Nine members of the Minneapolis City Council, a veto-proof majority, have announced that they intend to eliminate the Minneapolis Police Department. The idea is to replace the police department with a “community-based public safety model,” whatever that is.
Realistically I don’t think they’ll do much of anything beyond handing over a ton of cash to “community organizers” and tying the police force’s hands on lethal force and hiring more minority and female cops. But let’s just imagine what may happen if the police become so angry about all this vilification and decide to stop interfering with the underclass not only in the ‘hood but also everywhere else.
I can just see an enterprising young businessman from the mean streets who notices that Mayor Frey has a pretty nice wardrobe of Armani suits and decides to pay a visit to the mayor’s house to “borrow” them for a while. I imagine that previously the mayor would have had a detail of police whose only job was to provide 24/7 security to hizzoner. I’m guessing that security may become just a wee bit more relaxed after this. And what might be the situation for the nine City Council members who have announced their intention to eliminate the police. Well, I’ve got to tell you, I wouldn’t want to be them after today. The police really are the ones who make life in a big city possible. If you turn them against you, I foresee many, many bad things happening to the people threatening their livelihood. Remember for a minute that there are always a certain number of bad actors on the police force and they’ve just lost their steady gig and they are pretty handy with a gun. Now add in that there isn’t any police force to stop them and they know you were the one who got them fired. It doesn’t sound good.
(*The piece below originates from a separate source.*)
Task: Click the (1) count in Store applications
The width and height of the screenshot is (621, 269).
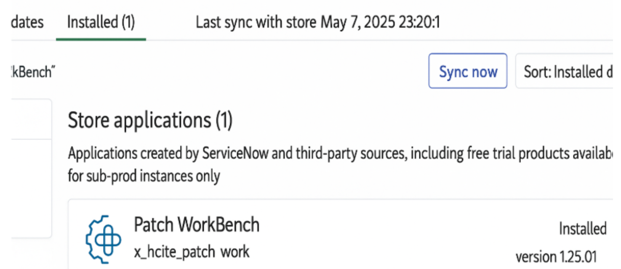Action: [x=224, y=121]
You know, come to think of it, I really think they should vote on this thing right away. I’d be interested in seeing what happens when the police department has a ninety percent sick week in Minneapolis. It might actually outdo the recent riots for destructive result. And the timing is perfect. The long hot summer and the COVID-19 depression are both right there to make a bad situation into a living hell. When the first wave of teenagers robs its first department store and realize that no one is going to stop them they’re going to get a rush of excitement that may not let up until they’ve looted every store for a mile around. And that’s not even considering how exciting it’s going to get when the young thugs who currently practice the knockout game in their inner-city neighborhoods export it to the better neighborhoods like Fulton. Once the self-righteous citizens of Minneapolis get a real good look at what happens when you tell the underclass that there is no one there to make them stop they’re gonna beg the cops to come back and they’ll pay them double without a thought. Unless you live in a gated community with round the clock armed guards you really don’t want to let the mob have its way.
But let’s see whether it’s all talk or not. It would make for an interesting experiment but not a pretty picture. Let’s call it a teachable moment.